> WHAT IS EXPECTED: Pick out every line in the entries below that contains the string "click", treating uppercase and lowercase as different, and copy each of those lines in full.

Pointing data for screenshots:
==============================
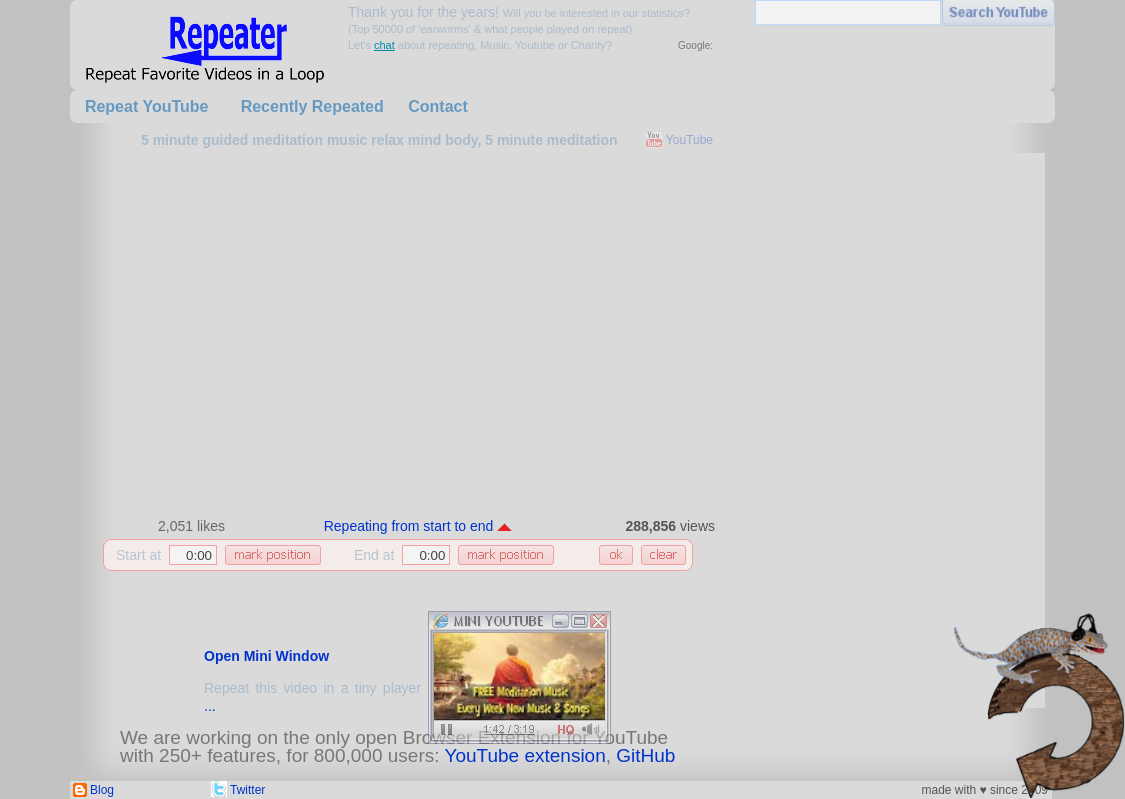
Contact (438, 106)
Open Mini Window (266, 656)
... (210, 706)
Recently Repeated (312, 106)
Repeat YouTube (147, 106)
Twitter (247, 790)
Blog (102, 790)
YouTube (689, 140)
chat (384, 45)
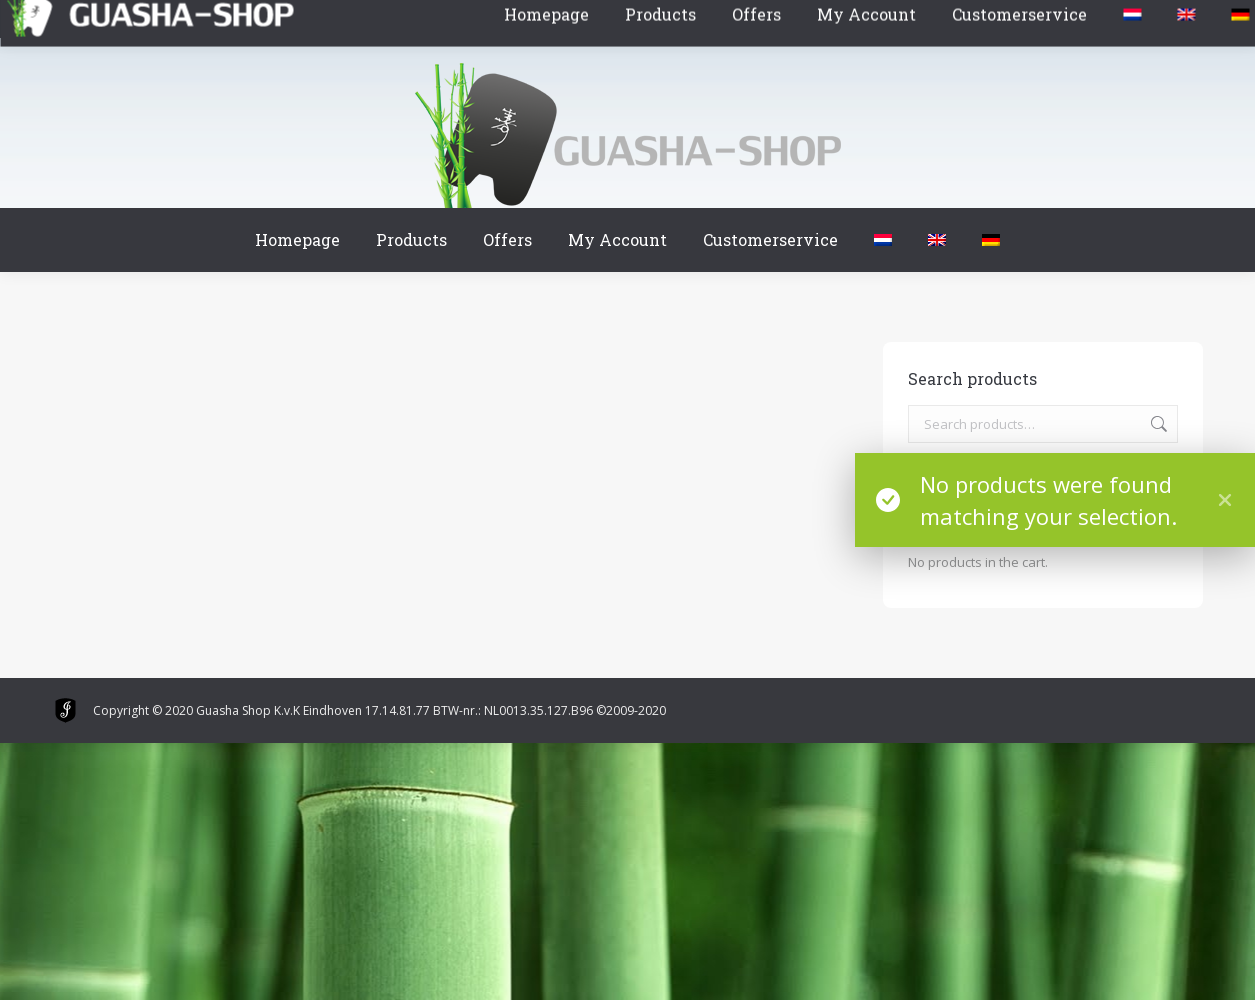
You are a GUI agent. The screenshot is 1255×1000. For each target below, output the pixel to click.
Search (1157, 424)
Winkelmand (112, 19)
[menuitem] (883, 240)
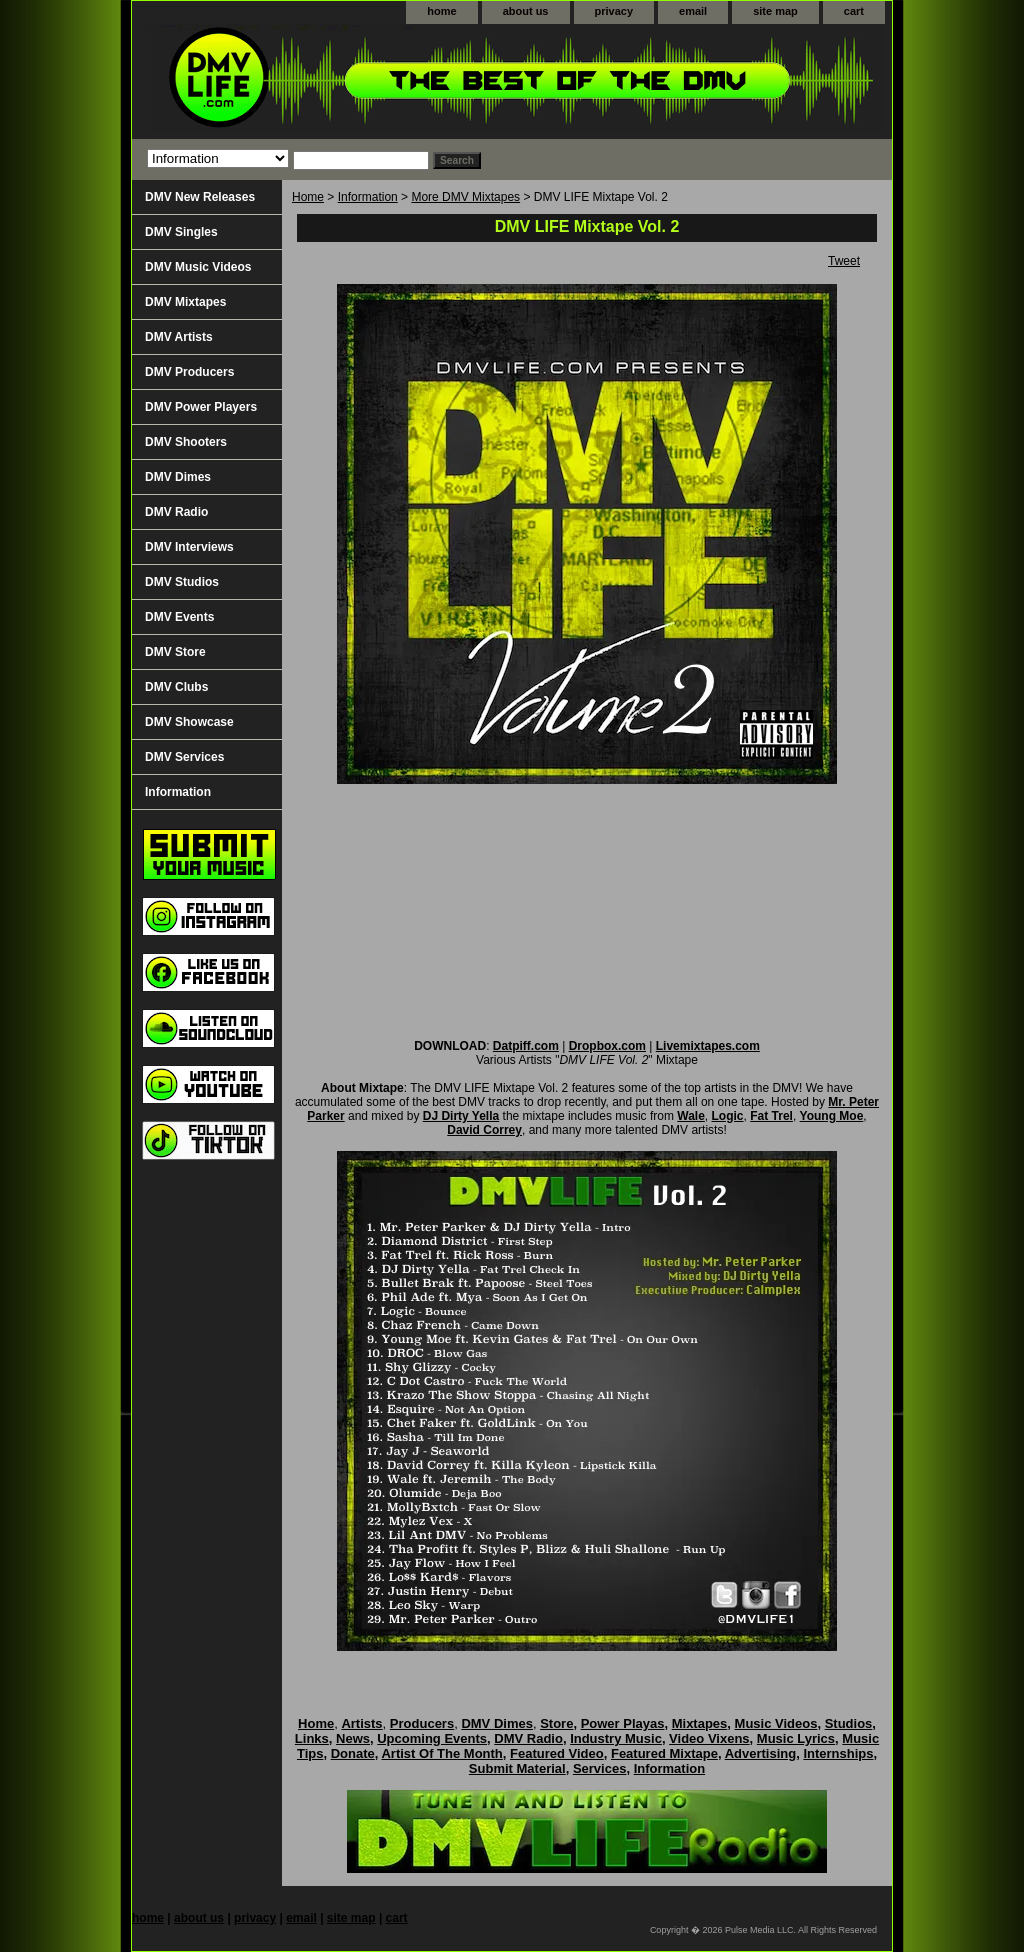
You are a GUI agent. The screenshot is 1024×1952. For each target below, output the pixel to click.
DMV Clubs (176, 687)
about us (526, 11)
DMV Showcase (189, 722)
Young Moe (832, 1116)
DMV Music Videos (198, 267)
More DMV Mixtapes (465, 197)
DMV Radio (176, 512)
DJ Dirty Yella (461, 1116)
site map (775, 11)
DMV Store (175, 652)
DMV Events (179, 617)
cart (854, 11)
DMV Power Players (201, 407)
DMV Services (184, 757)
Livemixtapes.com (708, 1046)
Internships (838, 1753)
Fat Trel (771, 1116)
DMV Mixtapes (185, 302)
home (441, 11)
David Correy (484, 1130)
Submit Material (517, 1768)
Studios (849, 1723)
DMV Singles (181, 232)
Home (308, 197)
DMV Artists (179, 337)
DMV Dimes (178, 477)
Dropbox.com (607, 1046)
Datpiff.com (526, 1046)
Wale (691, 1116)
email (693, 11)
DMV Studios (182, 582)
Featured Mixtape (664, 1753)
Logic (728, 1116)
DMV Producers (189, 372)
==============================
> RESPONSE TO THE EXERCISE:
You are a GUI agent. The screenshot is 1255×1000. For each target below, output the pixel to click.
You are a GUI agent. The screenshot is 1024×1952. For each target below, output the pixel to click.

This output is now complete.